— RECORD LIST —
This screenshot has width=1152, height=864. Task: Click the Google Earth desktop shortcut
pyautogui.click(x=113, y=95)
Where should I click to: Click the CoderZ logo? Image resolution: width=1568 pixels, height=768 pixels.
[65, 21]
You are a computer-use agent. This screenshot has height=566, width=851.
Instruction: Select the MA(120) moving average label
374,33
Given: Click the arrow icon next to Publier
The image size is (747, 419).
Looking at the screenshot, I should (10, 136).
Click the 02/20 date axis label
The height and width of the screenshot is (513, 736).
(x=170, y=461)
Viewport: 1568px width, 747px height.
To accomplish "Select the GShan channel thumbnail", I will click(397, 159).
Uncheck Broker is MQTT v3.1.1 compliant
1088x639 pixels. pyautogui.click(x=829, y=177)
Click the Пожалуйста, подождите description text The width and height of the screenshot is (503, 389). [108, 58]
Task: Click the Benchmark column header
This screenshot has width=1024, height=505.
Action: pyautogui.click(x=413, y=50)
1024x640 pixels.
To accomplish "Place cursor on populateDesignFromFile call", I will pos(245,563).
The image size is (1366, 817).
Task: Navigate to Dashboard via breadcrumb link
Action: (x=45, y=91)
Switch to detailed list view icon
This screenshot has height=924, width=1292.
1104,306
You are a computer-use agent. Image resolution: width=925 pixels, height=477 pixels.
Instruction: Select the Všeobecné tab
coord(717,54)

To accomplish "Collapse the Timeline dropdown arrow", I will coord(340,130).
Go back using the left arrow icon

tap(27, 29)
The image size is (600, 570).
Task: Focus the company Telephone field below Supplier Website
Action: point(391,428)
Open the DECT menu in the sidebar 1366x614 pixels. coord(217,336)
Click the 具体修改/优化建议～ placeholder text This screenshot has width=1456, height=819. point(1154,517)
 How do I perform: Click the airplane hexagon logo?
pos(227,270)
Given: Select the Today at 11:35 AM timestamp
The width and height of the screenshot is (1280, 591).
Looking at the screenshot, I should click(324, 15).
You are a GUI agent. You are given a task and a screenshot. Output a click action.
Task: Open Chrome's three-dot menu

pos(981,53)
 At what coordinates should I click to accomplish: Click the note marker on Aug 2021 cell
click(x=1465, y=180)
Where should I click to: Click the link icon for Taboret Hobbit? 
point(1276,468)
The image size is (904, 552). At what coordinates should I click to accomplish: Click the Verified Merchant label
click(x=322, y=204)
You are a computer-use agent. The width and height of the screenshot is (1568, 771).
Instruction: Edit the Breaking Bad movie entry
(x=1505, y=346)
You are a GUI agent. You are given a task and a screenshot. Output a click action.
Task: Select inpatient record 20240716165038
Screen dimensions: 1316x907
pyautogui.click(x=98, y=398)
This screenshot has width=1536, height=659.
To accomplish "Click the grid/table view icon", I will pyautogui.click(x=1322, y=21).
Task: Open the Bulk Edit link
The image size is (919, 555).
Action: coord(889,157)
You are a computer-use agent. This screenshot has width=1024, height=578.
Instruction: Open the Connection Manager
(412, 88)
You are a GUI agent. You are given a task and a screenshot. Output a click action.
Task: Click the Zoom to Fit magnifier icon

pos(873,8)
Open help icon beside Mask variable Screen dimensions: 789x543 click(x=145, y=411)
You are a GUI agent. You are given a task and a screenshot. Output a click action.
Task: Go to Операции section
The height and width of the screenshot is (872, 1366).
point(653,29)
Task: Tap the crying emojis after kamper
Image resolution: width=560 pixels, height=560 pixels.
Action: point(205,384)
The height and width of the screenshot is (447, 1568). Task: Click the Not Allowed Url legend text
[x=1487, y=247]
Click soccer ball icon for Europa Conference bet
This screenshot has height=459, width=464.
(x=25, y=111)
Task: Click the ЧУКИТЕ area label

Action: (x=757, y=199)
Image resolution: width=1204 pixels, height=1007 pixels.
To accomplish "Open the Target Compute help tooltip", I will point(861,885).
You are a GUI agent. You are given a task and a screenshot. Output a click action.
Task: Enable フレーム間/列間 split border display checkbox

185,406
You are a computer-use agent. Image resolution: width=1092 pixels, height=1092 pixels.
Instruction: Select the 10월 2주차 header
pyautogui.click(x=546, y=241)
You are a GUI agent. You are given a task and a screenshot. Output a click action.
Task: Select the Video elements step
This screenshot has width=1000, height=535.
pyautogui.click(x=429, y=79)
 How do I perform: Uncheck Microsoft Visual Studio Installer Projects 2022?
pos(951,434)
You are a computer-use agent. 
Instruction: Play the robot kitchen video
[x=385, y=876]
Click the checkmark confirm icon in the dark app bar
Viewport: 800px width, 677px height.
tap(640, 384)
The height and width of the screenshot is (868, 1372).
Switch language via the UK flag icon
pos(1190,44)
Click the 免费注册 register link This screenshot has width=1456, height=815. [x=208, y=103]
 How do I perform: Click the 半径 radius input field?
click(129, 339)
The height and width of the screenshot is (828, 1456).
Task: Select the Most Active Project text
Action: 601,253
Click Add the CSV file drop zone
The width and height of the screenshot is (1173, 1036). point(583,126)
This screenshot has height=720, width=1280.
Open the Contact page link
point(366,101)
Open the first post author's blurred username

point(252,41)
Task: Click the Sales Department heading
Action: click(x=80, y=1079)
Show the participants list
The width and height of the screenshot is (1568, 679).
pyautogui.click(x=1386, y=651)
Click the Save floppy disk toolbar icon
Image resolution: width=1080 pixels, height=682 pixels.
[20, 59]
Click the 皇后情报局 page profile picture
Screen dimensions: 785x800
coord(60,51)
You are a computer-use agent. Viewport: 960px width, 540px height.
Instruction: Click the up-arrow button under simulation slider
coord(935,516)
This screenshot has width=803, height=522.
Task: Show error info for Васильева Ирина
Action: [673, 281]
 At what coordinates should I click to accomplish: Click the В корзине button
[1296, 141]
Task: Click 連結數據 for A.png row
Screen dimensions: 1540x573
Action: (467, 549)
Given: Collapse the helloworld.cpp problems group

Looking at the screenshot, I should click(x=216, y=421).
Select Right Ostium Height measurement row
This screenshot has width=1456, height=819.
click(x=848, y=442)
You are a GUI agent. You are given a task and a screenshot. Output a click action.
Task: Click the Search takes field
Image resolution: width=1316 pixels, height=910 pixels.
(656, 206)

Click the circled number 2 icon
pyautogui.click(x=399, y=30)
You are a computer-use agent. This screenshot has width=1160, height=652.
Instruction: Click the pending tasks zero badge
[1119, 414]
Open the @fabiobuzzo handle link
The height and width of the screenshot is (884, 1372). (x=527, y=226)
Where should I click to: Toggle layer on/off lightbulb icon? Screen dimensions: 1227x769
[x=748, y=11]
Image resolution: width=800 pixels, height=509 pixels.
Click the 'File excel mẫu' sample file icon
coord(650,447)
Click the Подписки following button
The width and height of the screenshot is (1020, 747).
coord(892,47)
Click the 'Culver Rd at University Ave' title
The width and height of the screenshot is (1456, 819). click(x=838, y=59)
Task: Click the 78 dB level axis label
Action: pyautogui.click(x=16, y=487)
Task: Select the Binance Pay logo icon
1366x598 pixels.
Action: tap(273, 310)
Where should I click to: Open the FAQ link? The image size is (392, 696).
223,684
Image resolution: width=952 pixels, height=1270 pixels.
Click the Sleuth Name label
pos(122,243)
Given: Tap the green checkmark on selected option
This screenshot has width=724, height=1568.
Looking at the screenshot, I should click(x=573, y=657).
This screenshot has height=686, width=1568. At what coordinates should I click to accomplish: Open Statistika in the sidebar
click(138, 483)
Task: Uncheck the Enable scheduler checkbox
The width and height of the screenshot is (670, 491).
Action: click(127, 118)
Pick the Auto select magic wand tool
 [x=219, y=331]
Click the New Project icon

— EXERCISE TASK —
Copy out the lines of the listing above word for word, beginning at the line that contains "Open the @fabiobuzzo handle link" and continuing through the end of the listing.

— FINAL RESULT —
Open the @fabiobuzzo handle link
The height and width of the screenshot is (884, 1372). (x=527, y=226)
Where should I click to: Toggle layer on/off lightbulb icon? Screen dimensions: 1227x769
[x=748, y=11]
Image resolution: width=800 pixels, height=509 pixels.
Click the 'File excel mẫu' sample file icon
coord(650,447)
Click the Подписки following button
The width and height of the screenshot is (1020, 747).
coord(892,47)
Click the 'Culver Rd at University Ave' title
The width and height of the screenshot is (1456, 819). click(x=838, y=59)
Task: Click the 78 dB level axis label
Action: pyautogui.click(x=16, y=487)
Task: Select the Binance Pay logo icon
1366x598 pixels.
Action: tap(273, 310)
Where should I click to: Open the FAQ link? The image size is (392, 696).
223,684
Image resolution: width=952 pixels, height=1270 pixels.
Click the Sleuth Name label
pos(122,243)
Given: Tap the green checkmark on selected option
This screenshot has width=724, height=1568.
Looking at the screenshot, I should click(x=573, y=657).
This screenshot has height=686, width=1568. At what coordinates should I click to accomplish: Open Statistika in the sidebar
click(138, 483)
Task: Uncheck the Enable scheduler checkbox
The width and height of the screenshot is (670, 491).
Action: click(127, 118)
Pick the Auto select magic wand tool
 [x=219, y=331]
Click the New Project icon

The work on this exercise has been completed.